The overall level of IgG binding to the IE surface was higher in children with UM, compared to SM, for IEs of 3D7 and 1E2 (IT4var19). This difference was observed in samples collected at acute infection and following convalescence. The 3D7 and 1E2 (IT4var19) isolates were used because they are known to express virulent PfEMP1 types associated with SM pathogenesis. The transcription level of both group A and DC8 EPCR-binding var genes is increased in SM infections [18, 22, 45–47]. The dominant PfEMP1 expressed by our 3D7 isolate is a group A type (PF11_0521) that has a DC13 domain structure that mediates adhesion to endothelial cells [37], and 2 other group A var genes were also upregulated (PFD1235w and PFA0015c) [37]. The 1E2 (IT4var19) parasite line expresses a specific DC8 PfEMP1 that was upregulated when parasites were selected for adhesion to brain endothelial cells [20]. The PfEMP1 variant expressed by the 1E2 (IT4var19) parasites has a DC8 arrangement associated with severe disease. Our findings suggest that higher levels of antibodies to group A and DC8 PfEMP1 contribute to protection from SM. Future studies in additional populations might enable the identification of antibody thresholds for protection against SM. In our studies we considered all children meeting the criteria of SM in one group and did not perform analyses of subgroups different SM syndromes, which could be considered in future studies.

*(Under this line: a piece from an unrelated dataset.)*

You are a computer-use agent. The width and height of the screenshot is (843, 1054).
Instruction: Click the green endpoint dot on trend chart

Comparing antibody responses between 3D7parental and 3D7vpkd IEs allowed quantification of PfEMP1-specific antibodies. Overall IgG binding to the IE surface of 3D7vpkd was markedly reduced compared to 3D7parental, indicating that the majority of acquired antibodies to the IE surface are targeting PfEMP1. The decrease in IgG binding to 3D7vpkd was consistently observed with samples from children presenting with SM and UM, and among acute convalescent samples. This finding suggests that naturally acquired antibodies to the IE surface are predominantly PfEMP1-specific, which is supported by our previous data in PNG [36, 37] and Africa [35]. Low levels of antibodies to 3D7vpkd (which still expresses RIFIN, STEVOR, and other antigens [35]) suggest that other IE surface antigens play a minor role as antibody targets. Of note, antibodies specific to PfEMP1 were significantly higher among children with UM and associated with reduced odds of SM. In contrast, there was no association between antibodies to 3D7vpkd and odds of SM. Our data suggest that PfEMP1 is a major target of antibodies associated with protection from SM, whereas antibodies to non-PfEMP1 antigens represent a less important component of protective immunity. Further investigation of other antigens is warranted in future studies.

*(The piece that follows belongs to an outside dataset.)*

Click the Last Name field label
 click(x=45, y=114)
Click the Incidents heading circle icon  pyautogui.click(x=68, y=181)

Antibodies to recombinant 1E2 (IT4var19) PfEMP1 domains were also significantly higher in UM, further supporting the contribution of PfEMP1 antibodies in immunity to SM. Interestingly, only antibodies to 2 domains (DBLα2 and DBLγ6) were significantly associated with disease severity, suggesting these may be more important contributors of protective immunity. Collectively, our findings suggest that PfEMP1-specific antibodies protect against SM in PNG children. Published work has suggested the importance of other CIDR domains in immunity against SM [48, 49], indicating that more detailed analyses are required to assess the relative contribution of specific DC8 PfEMP1 domains in protective immunity. A recent study in children in Mali (n = 78 severe, n = 73 uncomplicated cases) evaluated antibodies to PfEMP1 fragments using a microarray approach [50]. Antibodies were higher to recombinant PfEMP1 fragments in UM vs SM, but antibodies to the intact IE surface or antibody function were not evaluated. A potential limitation of the microarray approach is the use of protein fragments generated in an Escherichia coli cell-free translation system; therefore, correct folding of PfEMP1 domains may be unlikely to occur, which may be important for antibody binding.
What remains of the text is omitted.